Trowa fell back onto the lumpy pillow, staring up at the ceiling and the iron chandelier that swung around above him, the electric candles flickering cheerily. His gaze snagged on a gilt frame that was just out of his vision, and he rose and turned on his knees, looking at a painting hanging just above his headboard. Seraph, by Monsieur Trois Barón, the metal plaque stated. He choked on his heart, which had risen up into his throat. The subject was smiling beatifically, holding his hands out as if to say, "Fear not," for his beauty was terrifying. Hair like spun gold curled around his face, falling into his eyes, giving him an almost cherubic look. The face was heart-shaped, the curve of the jaw delicately rounded, but did not make him look any less male, and the added femininity made the creature all that more appealing. Long blonde lashes framed aquamarine eyes the blue of placid ocean water, eyes that mirrored the peace and love the seraph projected. Perfect skin, peaches and cream complexion so pale it was nearly translucent, was dusted with a light blush. Slightly parted lips the flawless shade of pale rose begged to be bruised with kisses. And protruding from pale, perfect shoulders were a pair of ivory wings, the feathers glistening with brilliant opulence. All about this creature shone a corona of pure, unadulterated light that gave him a radiance that nearly made Trowa weep for its beauty.

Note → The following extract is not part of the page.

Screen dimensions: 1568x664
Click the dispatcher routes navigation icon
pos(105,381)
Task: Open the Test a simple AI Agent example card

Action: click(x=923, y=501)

"Quatre…Lord Almighty, Quatre," he murmured, extending a hand to trace the angel's dusty cheek with his fingertips, run them across painted lips. He pulled the box out of his pocket, lifting the ring into his palm. Trowa rubbed the metal on his shirt hem, trying to return its shine. He ran his fingers along the cool surface, rubbing and caressing the soft metal until it glowed as though it were never discolored, revealing a beautiful silver band. It was so very small, Trowa just barely made it fit on his smallest finger. He felt compelled to wear the ring, and somehow having it against his skin made him feel completed. He stretched out his long legs and untied the bow holding the stack of envelopes together, the dried rose dropping to the bedspread.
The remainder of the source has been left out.